Tease and denial is a form of submission even non-masochistic men can understand. It’s a sensual form of domination: the playfully wicked pricktease vs. her hopelessly devoted toy/wanker.
At its core orgasm control and denial is about men submitting to the control a woman has over their pleasure and orgasm, letting her have her way with him even when it means she might deny him his way. It’s radical for questioning the idea that foreplay is for women (since as we all know, men aren’t interested in foreplay or being on the receiving end of a pleasurably teasing touch) and that the male orgasm is the natural culmination of sex.
Many submissive men sometimes get off on the idea that their teaser finds male orgasms messy and disgusting and sex with them a hassle. They eroticize the idea of female disinterest in their cock.
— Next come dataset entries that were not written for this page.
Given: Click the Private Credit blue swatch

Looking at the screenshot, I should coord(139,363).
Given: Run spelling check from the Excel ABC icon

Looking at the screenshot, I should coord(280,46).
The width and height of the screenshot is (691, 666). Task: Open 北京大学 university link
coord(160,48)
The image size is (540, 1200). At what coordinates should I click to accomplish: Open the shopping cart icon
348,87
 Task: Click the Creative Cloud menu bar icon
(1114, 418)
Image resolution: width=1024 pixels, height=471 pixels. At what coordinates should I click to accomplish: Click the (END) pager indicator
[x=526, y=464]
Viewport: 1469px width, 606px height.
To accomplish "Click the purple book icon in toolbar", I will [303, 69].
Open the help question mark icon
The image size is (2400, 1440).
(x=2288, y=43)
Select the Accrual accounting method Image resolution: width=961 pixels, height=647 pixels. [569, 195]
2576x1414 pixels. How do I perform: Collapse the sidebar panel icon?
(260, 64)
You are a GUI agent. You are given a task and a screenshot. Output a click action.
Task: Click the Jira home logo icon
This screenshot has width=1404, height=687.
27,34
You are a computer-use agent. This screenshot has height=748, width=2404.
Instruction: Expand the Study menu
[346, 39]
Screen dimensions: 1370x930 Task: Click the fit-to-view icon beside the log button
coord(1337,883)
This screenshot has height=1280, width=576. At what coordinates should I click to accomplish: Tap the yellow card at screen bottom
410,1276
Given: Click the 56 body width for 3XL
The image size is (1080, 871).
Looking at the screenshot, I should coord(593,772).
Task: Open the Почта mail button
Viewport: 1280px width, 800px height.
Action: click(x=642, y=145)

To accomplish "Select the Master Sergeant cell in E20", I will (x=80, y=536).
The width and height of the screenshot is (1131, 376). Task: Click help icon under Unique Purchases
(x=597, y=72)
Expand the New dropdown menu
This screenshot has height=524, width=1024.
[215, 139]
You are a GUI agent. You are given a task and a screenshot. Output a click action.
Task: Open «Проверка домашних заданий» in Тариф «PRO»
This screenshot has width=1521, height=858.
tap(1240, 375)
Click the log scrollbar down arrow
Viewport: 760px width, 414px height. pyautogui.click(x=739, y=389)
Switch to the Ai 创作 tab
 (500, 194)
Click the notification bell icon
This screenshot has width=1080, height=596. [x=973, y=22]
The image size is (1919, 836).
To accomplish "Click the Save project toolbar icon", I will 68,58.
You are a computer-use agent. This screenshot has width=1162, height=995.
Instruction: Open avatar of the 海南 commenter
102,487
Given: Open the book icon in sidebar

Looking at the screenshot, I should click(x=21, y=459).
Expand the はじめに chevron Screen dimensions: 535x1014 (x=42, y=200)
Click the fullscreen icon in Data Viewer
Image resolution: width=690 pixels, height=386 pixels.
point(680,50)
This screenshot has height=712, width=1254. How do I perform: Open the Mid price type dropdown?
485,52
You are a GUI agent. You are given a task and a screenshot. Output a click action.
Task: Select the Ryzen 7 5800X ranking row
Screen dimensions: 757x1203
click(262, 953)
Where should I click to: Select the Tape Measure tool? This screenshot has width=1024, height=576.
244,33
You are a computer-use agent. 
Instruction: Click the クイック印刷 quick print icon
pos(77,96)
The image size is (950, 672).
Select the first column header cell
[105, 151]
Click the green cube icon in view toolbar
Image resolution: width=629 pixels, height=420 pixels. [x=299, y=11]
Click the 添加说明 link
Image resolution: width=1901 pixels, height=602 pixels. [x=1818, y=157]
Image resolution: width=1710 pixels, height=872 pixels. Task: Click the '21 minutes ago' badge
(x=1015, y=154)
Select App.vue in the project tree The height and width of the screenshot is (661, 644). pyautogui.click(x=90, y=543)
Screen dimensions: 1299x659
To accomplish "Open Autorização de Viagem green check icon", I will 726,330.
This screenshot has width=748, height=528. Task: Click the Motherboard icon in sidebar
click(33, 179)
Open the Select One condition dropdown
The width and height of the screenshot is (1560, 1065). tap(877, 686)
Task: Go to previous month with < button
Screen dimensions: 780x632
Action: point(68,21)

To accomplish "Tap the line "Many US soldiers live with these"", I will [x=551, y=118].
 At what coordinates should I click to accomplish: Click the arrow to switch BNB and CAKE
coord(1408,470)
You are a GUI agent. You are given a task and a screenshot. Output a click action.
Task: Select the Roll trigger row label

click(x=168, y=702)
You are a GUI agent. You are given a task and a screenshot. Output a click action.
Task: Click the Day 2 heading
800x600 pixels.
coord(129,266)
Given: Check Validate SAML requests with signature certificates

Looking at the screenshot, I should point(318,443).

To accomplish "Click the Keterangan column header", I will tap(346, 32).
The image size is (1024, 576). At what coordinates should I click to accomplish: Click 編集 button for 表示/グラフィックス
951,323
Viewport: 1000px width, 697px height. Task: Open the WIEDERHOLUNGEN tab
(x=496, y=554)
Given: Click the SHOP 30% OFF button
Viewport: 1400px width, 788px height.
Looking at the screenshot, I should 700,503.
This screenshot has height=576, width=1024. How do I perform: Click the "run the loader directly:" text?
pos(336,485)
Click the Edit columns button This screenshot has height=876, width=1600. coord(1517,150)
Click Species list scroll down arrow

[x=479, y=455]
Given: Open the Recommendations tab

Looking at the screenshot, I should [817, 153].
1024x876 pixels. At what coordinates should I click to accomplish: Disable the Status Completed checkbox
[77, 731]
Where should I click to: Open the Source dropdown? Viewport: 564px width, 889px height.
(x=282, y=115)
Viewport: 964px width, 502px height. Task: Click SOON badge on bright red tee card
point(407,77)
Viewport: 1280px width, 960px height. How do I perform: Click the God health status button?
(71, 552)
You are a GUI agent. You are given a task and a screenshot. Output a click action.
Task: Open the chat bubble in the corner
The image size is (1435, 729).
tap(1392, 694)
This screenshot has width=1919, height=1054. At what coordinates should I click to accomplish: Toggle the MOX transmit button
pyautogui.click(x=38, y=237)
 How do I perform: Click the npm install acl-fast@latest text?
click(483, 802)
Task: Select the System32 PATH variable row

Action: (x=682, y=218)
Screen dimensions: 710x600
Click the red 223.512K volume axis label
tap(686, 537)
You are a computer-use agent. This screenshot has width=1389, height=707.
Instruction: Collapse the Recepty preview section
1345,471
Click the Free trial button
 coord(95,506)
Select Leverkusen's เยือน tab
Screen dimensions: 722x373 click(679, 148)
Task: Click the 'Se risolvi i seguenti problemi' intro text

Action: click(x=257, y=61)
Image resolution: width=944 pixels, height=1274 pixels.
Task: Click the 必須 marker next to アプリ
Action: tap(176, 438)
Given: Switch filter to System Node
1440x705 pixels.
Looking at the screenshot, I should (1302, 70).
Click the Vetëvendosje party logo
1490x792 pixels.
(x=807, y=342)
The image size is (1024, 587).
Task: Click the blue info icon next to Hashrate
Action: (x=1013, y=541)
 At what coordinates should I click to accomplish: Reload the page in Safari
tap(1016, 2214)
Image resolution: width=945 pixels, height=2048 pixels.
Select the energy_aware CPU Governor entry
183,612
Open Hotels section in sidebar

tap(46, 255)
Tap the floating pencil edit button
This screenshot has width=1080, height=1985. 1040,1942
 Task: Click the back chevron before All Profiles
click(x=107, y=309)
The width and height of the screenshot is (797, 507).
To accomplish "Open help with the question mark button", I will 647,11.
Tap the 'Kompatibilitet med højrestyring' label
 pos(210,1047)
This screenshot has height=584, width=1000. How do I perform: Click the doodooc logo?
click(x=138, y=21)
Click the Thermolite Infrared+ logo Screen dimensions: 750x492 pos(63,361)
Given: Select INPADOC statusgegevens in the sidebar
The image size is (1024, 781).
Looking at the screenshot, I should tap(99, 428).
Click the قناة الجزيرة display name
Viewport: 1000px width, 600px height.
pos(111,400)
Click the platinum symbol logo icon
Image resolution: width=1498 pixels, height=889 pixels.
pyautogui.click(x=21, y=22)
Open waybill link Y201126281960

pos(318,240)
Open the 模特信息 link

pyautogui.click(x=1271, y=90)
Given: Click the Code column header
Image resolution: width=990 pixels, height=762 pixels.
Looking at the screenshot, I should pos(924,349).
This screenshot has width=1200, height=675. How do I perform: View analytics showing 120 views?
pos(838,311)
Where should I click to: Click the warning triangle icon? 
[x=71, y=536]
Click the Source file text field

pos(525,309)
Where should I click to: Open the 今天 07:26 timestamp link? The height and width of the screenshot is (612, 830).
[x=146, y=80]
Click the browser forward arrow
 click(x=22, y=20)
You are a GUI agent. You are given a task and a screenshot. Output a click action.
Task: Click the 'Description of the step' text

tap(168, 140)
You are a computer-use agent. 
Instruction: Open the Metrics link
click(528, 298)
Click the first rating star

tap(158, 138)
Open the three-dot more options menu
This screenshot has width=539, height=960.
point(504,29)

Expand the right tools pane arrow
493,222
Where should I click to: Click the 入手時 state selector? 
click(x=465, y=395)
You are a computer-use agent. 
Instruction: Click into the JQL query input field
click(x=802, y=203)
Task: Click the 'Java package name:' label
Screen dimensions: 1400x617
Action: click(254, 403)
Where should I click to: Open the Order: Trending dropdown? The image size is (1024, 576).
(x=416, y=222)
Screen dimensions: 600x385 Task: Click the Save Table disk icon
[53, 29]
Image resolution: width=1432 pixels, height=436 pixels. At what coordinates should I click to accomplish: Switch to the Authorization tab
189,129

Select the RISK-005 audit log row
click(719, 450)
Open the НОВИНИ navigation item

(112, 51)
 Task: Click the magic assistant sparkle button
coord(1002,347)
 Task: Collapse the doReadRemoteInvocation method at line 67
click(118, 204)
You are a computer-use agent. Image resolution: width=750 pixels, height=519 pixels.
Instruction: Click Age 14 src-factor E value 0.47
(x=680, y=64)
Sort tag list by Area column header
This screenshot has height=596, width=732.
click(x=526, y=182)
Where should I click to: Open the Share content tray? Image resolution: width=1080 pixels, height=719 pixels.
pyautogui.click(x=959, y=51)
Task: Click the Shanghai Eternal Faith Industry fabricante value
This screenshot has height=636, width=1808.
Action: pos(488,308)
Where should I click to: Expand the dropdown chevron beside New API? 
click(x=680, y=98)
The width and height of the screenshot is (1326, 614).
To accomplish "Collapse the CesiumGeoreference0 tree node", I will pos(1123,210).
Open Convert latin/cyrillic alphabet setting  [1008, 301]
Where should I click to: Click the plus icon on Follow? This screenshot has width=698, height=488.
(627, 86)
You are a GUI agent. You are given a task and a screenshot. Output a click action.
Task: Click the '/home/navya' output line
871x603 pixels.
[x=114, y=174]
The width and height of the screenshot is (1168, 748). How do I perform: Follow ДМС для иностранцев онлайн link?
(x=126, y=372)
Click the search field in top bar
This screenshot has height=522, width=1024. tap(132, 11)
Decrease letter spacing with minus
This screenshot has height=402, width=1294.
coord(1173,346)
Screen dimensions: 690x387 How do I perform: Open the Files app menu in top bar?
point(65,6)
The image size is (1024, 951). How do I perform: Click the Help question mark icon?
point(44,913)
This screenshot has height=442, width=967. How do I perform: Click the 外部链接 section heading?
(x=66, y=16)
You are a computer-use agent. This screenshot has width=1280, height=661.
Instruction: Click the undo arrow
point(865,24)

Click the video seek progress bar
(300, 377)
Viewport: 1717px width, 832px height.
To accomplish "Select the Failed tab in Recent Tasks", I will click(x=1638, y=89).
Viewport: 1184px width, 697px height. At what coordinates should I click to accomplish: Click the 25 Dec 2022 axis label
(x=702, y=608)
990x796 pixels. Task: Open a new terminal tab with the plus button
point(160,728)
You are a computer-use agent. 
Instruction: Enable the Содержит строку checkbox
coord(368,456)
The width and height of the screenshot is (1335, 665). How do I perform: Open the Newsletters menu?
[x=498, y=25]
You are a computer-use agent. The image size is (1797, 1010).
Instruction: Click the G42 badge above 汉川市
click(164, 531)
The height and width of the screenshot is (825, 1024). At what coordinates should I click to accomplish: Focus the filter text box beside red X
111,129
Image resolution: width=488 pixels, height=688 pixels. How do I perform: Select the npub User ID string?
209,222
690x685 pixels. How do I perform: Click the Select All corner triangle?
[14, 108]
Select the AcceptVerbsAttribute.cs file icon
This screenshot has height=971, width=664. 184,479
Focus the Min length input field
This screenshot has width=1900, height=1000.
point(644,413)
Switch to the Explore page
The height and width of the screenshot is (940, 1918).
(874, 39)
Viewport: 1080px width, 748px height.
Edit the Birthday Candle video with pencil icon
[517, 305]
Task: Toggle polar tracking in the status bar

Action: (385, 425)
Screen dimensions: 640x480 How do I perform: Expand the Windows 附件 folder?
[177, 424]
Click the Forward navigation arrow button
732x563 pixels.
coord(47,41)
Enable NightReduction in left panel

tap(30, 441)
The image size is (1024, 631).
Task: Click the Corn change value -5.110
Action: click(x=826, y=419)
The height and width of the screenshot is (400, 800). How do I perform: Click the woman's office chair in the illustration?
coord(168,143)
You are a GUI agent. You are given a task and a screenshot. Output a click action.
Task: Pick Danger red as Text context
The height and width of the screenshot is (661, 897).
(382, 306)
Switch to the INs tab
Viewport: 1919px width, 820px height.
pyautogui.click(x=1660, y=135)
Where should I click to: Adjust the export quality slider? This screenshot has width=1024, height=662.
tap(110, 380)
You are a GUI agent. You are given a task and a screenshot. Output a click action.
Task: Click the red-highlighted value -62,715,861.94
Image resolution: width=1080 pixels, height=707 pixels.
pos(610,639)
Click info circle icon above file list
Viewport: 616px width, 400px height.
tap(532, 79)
It’s a form of erotic humiliation that some thrive on and it can be fun but in reality it’s not my style.
After the great feminist blowjob debate of 2006 it’s worthwhile to remember the immense amount of power and control a woman has over her partner’s orgasm… the ability to speed it up, slow it down, hold it off, make them beg, or deny it completely. It’s a rush and yes, you can feel that power on your knees with your hair held in a fist. The choice to cover your teeth or let him feel them and be reminded you have claws…
Men have a right not just to the pleasure of taking but the pleasure of surrender - perhaps the last great male taboo. Too many women still look down on their man if he shows such a sign of “weakness” as submission to her power and strength, even for a night. Too many women fear themselves, and being able to ask for - no, demand - what they really want. It’s easy to hesitate. Dominating is hard work and requires self-knowledge and self-control any student of the occult would envy.
It’s more about the tease, the art of the coquette, the temptress, the tester, than the denial. It’s very much about the possibilty of denial in its most basic form, the removal of pleasure… part of the dance of love, part of the art of increasing wanting, taking away your interest, your touch, your company.
I love directness and boldness and honesty but there’s no sense in being artless when it comes to the oldest arts of all.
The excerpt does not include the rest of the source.